Steven Barreto, Ph.D., psychologist coordinator for the Children’s Inpatient Program at Bradley Hospital and clinical assistant professor with the Alpert Medical School at Brown University in Rhode Island, cites several evaluation tools available to psychologists. He recommends The Firesetting Incident Analysis – Parent and Child Version (FIA-P, FIA-C); The Firesetting Risk Interview (FIR), Child Behavior Checklist (CBCL), and The Parent-Child Conflict Tactics Scales (CTSPC) among others.

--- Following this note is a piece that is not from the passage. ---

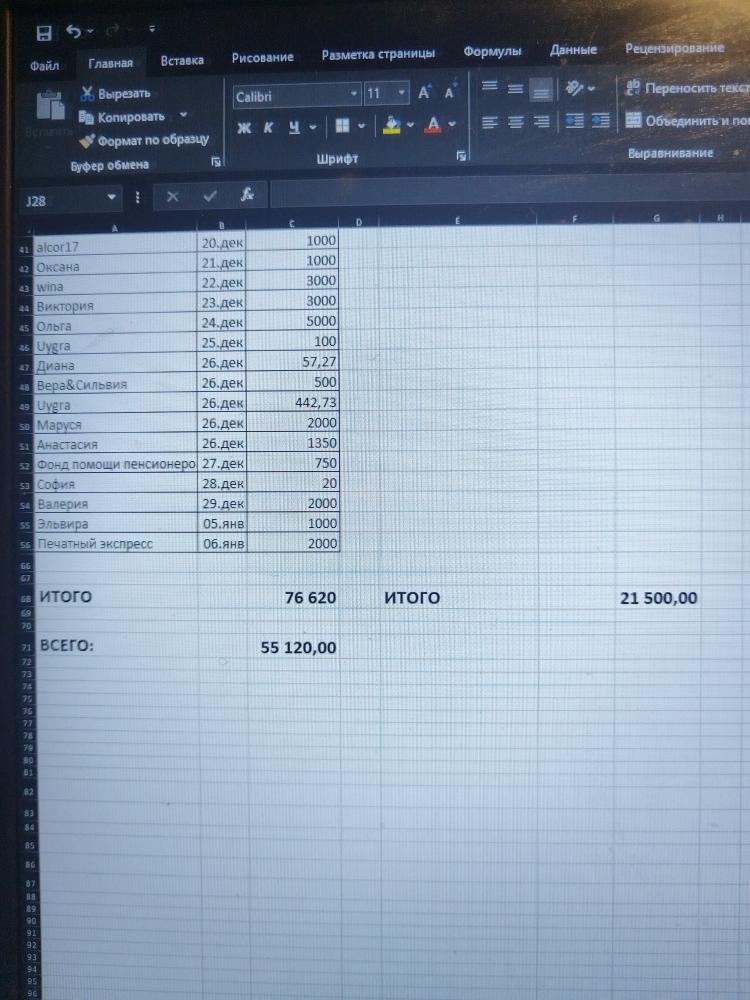Click the Undo arrow icon
The width and height of the screenshot is (750, 1000).
point(74,32)
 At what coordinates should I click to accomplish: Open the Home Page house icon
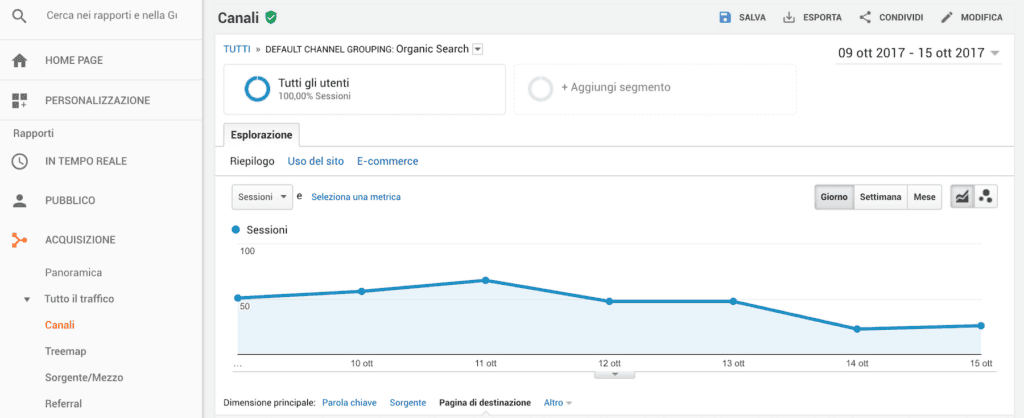[x=20, y=61]
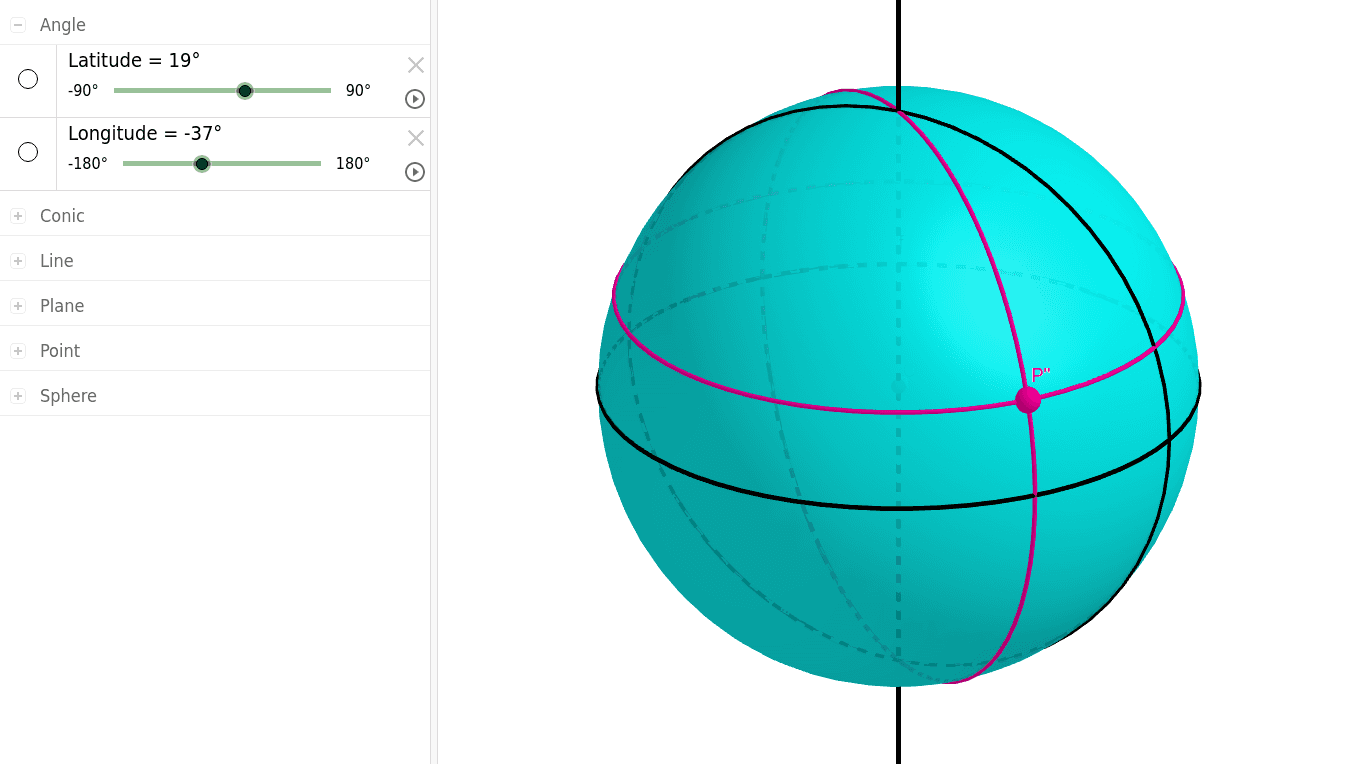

In 2002, Pine Haven Boys Center in Suncook, N.H., launched its fire-setting program, according to Joyce Pollinger, LICSW, clinical director. She indicates that students at Pine Haven, who are typically referred by the court, school or the child’s welfare system, often present with multiple diagnoses, including attention deficit hyperactive disorder, mood or anxiety disorders, posttraumatic stress disorder and conduct and/or oppositional disorder. “They are not necessarily admitted for fire setting, but for multiple issues,” she says. “Sometimes I find out months later that the child is a fire setter.” Pollinger says that parents/caregivers participate in group therapy sessions.
While boys comprise the majority of individuals who engage in fire setting behavior, the number of females is growing. According to Sharon Fogge-Swanson, MSW, clinical director at girls-only Germane Lawrence School in Arlington, Mass., most of its students have experienced trauma, oftentimes sexual and inconsistent parenting or have detachment issues or multiple caregivers. “Relationship is a big theme,” she says. “The fire setting behavior is a result of the struggle to navigate emotions.”

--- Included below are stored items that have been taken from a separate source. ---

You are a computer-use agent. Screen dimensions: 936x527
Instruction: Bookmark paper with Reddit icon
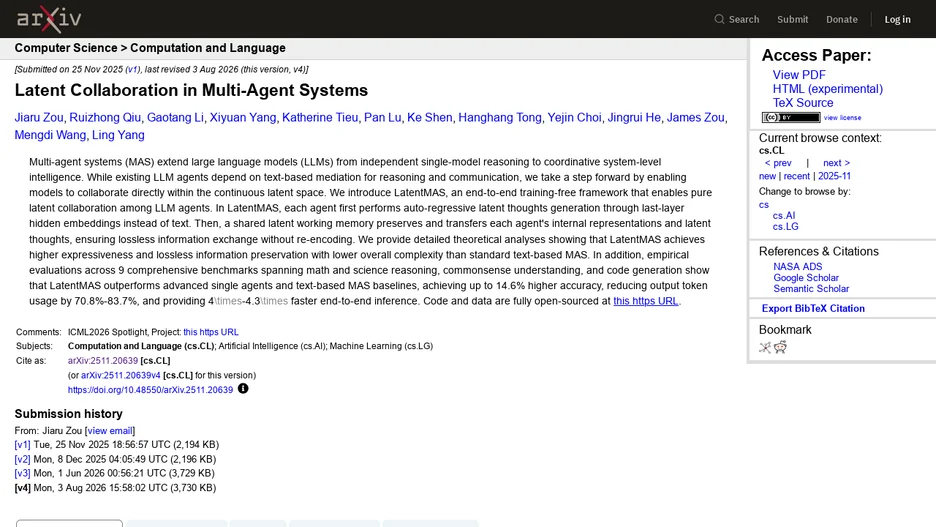pos(780,347)
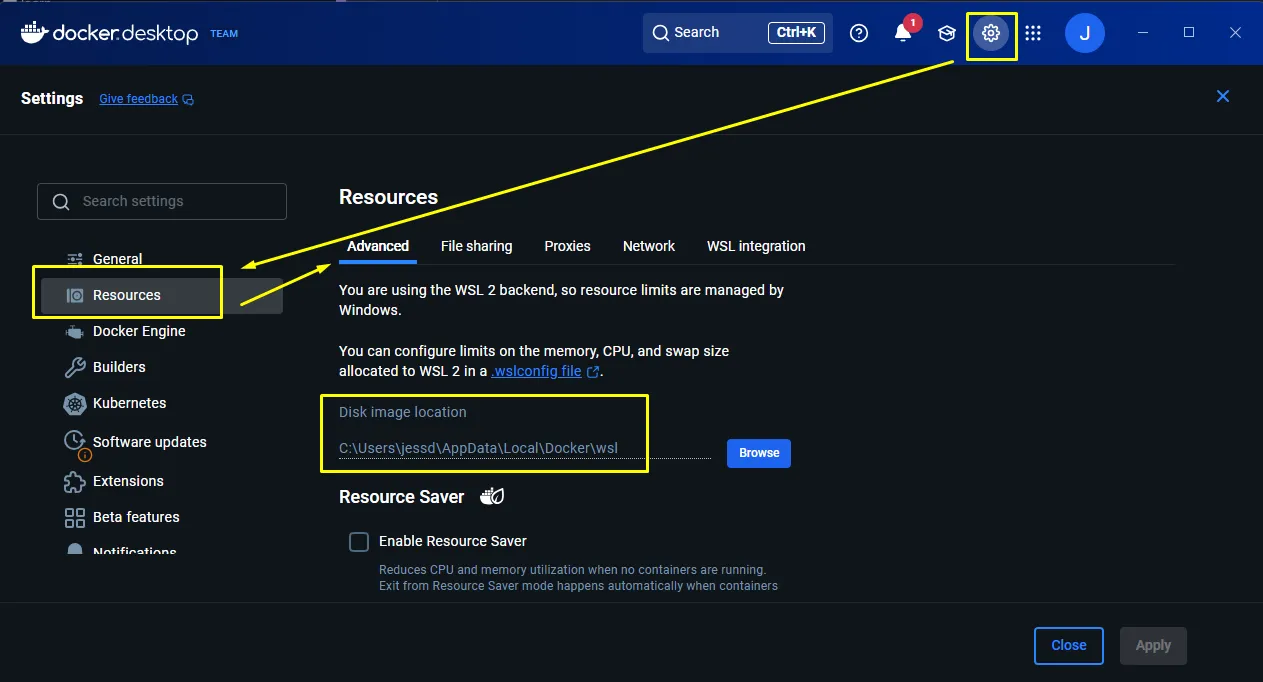Switch to the File sharing tab
Viewport: 1263px width, 682px height.
tap(476, 246)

Beth Everts, LICSW, director of clinical services at Germane Lawrence, adds that some residents have limited social skills and are unable to offer verbal feedback. During assessment, clinicians look for behavioral patterns and attempt to determine the underlying purpose of the fire setting actions. “We look at the life history and how it impacts the behavior of girls with trauma and loss,” Everts says, emphasizing the role of parental involvement in the treatment plan.
Treatment plans comprise group therapy, milieu treatment and an educational component. But unlike intervention for males, Germane Lawrence uses charts to chronicle behavioral cycles. “It’s a way to detour behavior if thoughts and feelings come up,” Fogge-Swanson says. Recording feelings, such as loneliness and anger, identifies why and when such emotions emerge. Follow-up at six and 12 months reveals an 85 percent success rate in overcoming the fire setting behavior, she adds.
Everts emphasizes the school’s attempts to build self-esteem. “We want the girls to see themselves as productive, healthy individuals in society,” she says. “We help them think about their identity outside of fire setting.”
Stadolnik says that, as a discipline, psychologists are lacking in the area of fire setting behavior. “We are not asking the right questions diagnostically at intake,” he says and cites a study from the National Association of Fire Marshalls that indicates graduate programs in psychology and social work offer less that five percent of coursework on fire setting. “Young professionals without a base of knowledge lack the awareness of the size and scope of the problem,” he says. “Setting fires is not only a mental health illness issue but a public health issue.”